Death of Myanmar maid: Woman jailed for joining daughter in one of Singapore's worst maid abuse cases
SINGAPORE: A woman who joined her daughter in abusing a maid until she died of a brain injury has been sentenced to 14 years' jail.
Prema S Naraynasamy, 64, was given the sentence on Monday (Jan 9) over the abuse of 24-year-old Myanmar national Piang Ngaih Don.
Prema had pleaded guilty in November to 48 charges, mostly of voluntarily causing hurt to a maid.
Her acts of abuse include: Pouring or spraying water on the 24-year-old maid, kicking, punching and slapping her, grabbing her by the neck, pulling her up by her hair and "spinning" her head violently.
She also hit the maid with tools like a spatula, a towel and a detergent bottle, and watched as the maid used the toilet.
The domestic helper died of brain injury with severe blunt trauma to her neck on Jul 26, 2016, after 14 months of repeated abuse.
She was punched, stamped on and starved until she was only 24kg. In the days before she died, she was tied to a window grille at night and assaulted if she tried to rummage for food from the dustbin.
The assault that led to the victim's death occurred from the night of Jul 25, 2016 into the morning of Jul 26, 2016.
The helper was doing laundry at about 11.40pm on Jul 25, 2016, when Prema's daughter, Gaiyathiri Murugayan, felt she was too slow. She assaulted her and struck her head with a detergent bottle.
The victim fell backwards, grew disorientated and could not stand up after her legs gave out from under her.
Gaiyathiri called Prema over, and together they assaulted the victim, splashing water on her. Prema dragged the victim across the kitchen and living room to the bedroom, where Gaiyathiri kicked her in the stomach and Prema punched and strangled her.
After refusing the maid any dinner, Gaiyathiri tied the victim's wrist forcefully to the window grille just before midnight and kicked her in the stomach, before leaving her on the floor in wet clothes.
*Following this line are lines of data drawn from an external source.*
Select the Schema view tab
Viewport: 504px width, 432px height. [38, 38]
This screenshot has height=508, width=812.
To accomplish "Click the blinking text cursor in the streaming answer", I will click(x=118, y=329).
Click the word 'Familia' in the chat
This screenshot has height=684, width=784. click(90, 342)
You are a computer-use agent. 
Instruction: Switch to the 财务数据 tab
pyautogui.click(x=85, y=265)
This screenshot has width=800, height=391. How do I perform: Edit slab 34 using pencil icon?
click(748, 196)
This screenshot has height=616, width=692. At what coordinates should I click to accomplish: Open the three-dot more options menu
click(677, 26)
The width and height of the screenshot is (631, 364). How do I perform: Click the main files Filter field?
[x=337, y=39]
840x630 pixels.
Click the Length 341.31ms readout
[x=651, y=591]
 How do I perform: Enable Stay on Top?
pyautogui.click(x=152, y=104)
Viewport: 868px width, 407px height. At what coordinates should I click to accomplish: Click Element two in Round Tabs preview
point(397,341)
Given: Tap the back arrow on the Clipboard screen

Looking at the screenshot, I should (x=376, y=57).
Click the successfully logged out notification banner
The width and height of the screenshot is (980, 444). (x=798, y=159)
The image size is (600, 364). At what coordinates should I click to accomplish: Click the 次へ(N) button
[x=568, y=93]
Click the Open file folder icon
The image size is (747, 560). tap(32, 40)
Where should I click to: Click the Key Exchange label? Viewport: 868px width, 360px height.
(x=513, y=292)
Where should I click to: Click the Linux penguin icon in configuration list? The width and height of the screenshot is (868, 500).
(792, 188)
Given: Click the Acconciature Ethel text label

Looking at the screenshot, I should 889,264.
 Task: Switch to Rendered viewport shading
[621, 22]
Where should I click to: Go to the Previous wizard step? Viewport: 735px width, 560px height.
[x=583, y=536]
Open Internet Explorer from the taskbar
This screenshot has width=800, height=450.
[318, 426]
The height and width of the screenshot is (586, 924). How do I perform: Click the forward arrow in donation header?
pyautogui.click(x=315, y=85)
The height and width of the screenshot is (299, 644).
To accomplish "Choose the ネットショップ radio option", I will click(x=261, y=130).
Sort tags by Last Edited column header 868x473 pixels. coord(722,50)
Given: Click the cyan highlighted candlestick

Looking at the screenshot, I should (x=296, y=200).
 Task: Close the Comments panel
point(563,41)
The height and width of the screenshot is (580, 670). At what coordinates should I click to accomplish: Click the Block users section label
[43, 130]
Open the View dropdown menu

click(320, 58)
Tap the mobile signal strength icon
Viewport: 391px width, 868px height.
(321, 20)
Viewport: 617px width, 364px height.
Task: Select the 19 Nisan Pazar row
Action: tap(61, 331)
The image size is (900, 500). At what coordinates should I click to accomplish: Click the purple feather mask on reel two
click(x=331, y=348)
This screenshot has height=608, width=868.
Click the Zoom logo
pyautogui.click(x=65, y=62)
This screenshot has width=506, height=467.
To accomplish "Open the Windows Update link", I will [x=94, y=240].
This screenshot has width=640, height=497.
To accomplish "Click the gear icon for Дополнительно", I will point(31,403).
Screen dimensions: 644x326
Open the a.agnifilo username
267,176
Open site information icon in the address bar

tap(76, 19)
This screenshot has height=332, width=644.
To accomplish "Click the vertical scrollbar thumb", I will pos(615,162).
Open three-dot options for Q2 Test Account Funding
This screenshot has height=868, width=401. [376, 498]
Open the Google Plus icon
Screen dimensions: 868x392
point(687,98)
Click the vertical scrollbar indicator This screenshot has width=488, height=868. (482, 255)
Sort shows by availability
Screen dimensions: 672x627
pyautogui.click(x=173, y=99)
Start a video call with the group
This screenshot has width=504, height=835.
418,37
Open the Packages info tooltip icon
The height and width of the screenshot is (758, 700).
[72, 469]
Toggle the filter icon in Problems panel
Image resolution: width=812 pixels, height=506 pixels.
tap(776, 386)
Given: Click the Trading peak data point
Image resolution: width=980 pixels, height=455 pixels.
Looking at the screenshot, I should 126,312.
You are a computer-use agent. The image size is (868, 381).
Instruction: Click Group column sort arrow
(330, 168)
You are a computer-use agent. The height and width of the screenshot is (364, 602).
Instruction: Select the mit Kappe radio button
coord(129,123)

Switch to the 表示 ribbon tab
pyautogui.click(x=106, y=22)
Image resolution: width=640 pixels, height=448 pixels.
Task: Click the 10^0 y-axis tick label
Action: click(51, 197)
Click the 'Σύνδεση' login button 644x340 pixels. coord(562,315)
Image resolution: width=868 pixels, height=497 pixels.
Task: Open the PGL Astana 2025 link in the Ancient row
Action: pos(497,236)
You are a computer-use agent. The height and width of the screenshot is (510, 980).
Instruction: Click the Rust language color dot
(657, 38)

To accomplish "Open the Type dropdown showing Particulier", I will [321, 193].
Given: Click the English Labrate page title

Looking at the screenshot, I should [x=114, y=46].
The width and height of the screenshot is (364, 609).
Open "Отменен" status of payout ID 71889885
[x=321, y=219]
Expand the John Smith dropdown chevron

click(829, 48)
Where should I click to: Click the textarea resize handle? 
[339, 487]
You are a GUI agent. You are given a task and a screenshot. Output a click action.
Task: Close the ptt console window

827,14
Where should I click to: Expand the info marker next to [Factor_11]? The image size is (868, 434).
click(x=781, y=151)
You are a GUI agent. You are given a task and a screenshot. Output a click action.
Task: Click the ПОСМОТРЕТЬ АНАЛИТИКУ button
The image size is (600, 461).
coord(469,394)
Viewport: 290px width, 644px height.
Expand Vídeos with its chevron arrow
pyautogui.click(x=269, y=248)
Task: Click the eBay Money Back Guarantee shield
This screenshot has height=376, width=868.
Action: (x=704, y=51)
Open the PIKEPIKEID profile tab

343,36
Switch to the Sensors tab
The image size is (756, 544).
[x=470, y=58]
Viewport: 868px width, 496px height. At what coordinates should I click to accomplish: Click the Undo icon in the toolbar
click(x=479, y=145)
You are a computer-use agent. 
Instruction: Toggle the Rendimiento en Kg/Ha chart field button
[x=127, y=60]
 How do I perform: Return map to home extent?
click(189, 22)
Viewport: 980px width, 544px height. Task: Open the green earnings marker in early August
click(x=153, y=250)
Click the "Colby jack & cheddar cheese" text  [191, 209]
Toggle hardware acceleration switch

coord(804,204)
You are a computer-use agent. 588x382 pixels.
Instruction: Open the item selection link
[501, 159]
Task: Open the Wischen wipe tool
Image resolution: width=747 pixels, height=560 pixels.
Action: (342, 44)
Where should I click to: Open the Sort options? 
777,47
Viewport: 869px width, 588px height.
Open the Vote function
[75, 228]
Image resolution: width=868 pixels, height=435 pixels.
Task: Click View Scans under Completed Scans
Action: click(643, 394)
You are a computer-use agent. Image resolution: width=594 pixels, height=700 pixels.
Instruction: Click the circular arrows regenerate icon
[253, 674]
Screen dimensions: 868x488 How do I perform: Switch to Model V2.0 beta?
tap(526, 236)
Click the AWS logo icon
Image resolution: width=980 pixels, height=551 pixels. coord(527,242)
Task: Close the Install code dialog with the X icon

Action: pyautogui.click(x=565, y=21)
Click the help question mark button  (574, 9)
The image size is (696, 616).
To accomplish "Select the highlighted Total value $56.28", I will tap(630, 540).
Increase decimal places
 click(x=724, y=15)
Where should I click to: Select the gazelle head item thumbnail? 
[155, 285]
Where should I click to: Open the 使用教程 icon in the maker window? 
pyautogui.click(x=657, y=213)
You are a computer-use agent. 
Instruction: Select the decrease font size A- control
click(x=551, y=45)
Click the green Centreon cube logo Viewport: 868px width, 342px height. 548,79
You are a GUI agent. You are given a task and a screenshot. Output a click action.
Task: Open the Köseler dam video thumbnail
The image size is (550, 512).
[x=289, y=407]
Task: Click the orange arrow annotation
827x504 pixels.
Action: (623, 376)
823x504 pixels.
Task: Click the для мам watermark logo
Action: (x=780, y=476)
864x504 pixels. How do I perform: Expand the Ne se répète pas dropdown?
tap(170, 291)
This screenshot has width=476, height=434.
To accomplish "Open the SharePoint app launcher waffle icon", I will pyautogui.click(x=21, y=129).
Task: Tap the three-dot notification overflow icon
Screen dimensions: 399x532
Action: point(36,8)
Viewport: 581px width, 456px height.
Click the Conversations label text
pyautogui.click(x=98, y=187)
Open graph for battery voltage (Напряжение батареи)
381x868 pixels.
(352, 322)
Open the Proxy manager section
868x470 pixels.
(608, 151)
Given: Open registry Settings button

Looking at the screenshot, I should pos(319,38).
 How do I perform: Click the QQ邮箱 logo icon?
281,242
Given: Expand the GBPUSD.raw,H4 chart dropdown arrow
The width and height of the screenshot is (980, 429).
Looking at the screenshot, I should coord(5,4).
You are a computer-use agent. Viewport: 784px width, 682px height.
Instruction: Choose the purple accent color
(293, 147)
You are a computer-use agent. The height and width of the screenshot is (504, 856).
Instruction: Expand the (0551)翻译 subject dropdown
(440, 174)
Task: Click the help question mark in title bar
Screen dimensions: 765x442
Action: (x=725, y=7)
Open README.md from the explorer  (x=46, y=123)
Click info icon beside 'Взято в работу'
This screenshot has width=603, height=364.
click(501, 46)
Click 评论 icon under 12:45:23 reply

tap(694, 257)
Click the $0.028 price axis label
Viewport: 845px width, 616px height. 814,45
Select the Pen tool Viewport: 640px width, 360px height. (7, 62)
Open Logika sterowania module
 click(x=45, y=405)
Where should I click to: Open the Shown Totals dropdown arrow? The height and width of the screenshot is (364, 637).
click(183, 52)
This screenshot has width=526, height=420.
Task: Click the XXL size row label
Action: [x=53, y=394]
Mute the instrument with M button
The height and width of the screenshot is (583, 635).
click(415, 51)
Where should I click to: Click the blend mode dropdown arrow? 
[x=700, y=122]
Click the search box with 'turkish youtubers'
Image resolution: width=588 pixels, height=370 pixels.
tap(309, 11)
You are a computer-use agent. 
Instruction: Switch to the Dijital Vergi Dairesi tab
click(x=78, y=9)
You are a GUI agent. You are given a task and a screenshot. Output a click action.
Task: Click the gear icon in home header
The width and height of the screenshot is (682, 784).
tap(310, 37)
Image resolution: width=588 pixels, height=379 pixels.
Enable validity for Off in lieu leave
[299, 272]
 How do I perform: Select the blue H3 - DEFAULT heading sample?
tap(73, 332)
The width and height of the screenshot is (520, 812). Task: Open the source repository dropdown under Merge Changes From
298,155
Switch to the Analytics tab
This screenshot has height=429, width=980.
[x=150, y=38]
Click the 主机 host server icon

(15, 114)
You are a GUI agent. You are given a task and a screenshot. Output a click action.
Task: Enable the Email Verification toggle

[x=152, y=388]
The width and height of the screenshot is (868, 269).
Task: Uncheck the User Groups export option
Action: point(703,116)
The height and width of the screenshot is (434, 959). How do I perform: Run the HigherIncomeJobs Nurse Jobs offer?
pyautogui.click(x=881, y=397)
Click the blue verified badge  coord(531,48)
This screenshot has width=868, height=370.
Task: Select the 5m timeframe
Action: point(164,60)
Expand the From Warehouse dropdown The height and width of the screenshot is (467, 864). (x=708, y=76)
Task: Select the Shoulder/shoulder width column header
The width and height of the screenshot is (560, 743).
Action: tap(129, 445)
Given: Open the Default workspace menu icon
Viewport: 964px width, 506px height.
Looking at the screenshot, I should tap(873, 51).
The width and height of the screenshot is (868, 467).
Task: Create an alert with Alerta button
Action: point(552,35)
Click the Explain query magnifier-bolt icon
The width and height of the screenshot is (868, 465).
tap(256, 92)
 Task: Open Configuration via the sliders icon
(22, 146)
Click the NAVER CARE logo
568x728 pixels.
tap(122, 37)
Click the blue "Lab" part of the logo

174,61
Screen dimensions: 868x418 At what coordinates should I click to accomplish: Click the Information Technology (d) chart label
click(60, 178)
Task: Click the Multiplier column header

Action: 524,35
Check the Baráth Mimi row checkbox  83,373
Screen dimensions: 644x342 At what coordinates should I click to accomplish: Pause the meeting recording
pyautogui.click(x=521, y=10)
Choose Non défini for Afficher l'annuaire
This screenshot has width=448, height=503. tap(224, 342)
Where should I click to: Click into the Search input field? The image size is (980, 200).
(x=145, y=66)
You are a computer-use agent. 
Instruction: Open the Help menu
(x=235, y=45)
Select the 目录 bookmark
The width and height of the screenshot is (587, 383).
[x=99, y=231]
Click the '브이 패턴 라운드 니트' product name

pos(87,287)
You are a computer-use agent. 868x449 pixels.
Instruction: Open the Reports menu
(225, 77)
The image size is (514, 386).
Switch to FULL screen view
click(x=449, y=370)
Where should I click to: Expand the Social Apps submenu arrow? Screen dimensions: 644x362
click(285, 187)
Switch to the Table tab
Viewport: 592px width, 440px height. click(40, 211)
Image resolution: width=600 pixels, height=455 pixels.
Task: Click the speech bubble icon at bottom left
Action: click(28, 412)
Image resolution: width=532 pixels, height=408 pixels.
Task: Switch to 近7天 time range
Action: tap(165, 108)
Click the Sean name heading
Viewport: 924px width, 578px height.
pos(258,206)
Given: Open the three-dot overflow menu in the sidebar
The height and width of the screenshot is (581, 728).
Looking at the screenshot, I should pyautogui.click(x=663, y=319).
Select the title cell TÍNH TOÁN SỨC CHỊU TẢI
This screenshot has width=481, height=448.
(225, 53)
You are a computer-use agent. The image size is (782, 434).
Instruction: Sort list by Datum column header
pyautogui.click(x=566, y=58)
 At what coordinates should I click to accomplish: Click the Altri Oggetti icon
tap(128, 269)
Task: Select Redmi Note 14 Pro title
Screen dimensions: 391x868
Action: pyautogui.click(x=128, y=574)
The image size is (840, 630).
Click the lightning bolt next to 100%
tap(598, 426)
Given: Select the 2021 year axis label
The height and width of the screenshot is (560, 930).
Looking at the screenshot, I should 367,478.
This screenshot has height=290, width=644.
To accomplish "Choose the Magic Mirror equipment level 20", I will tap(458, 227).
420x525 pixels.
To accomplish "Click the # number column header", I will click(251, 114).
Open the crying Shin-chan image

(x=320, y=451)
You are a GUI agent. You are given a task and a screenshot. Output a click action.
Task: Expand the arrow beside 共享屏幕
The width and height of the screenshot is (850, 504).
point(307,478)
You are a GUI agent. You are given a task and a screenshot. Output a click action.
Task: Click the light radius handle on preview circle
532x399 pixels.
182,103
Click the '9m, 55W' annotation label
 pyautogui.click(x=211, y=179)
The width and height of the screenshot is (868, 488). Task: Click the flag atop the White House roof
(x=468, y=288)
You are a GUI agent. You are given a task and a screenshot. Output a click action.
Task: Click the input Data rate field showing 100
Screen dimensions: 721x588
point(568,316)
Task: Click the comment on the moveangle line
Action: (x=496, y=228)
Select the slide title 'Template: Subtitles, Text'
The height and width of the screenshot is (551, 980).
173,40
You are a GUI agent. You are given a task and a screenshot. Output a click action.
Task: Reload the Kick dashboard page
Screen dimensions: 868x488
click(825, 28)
Ms Piang Ngaih Don did not wake up after that. Mother and daughter called in a doctor, lying about what happened, and were later arrested.
SHOCKING, HEINOUS OFFENCES: PROSECUTION
Prosecutors called for 14 to 16 years' jail for Prema, while defence lawyer Rai Satish asked for 10 years.
Deputy Public Prosecutor Senthilkumaran Sabapathy said the basis for seeking the jail term was "the shocking and heinous nature" of the offences.
He called the case one of the worst cases of abuse of a domestic helper in Singapore's history, involving a high degree of physical and psychological harm and an "exceptionally high level of culpability" on Prema's part.
He said the victim was assaulted on an almost daily basis and suffered "shocking humiliation and degradation".
She was assaulted while trying to eat and dragged and thrown around the house "like a ragdoll" in a manner that showed a "complete lack of respect" for the deceased as a fellow human being, said the prosecutor.
"In fact, most of us won't even treat inanimate objects in that manner," he said, adding that the victim could not even use the toilet without being verbally and physically abused.
"Her life was nothing short of a living nightmare," said the prosecutor.
While Prema's daughter suffered from a mental condition, Prema had none. She was an active participant in the abuse and did not intervene to stop her daughter, even though she could have from the start, he added.
Prema’s daughter Gaiyathiri had been sentenced to 30 years' jail in 2021. Her appeal for her sentence to be halved was dismissed by the Apex Court.
Prema's lawyer said there were happy times in the victim's employment.
He said his client knows, after spending six months and six years on remand, that she has done something wrong.
"She's weighed down by the guilt of it all. You can see that her physical health has deteriorated quite considerably after she's been in remand - I think that's attributable to the guilt," he said.
"She's painted to be this vile and wicked person, I think that's an unfair characterisation," said the lawyer, adding that there were instances of "kindness".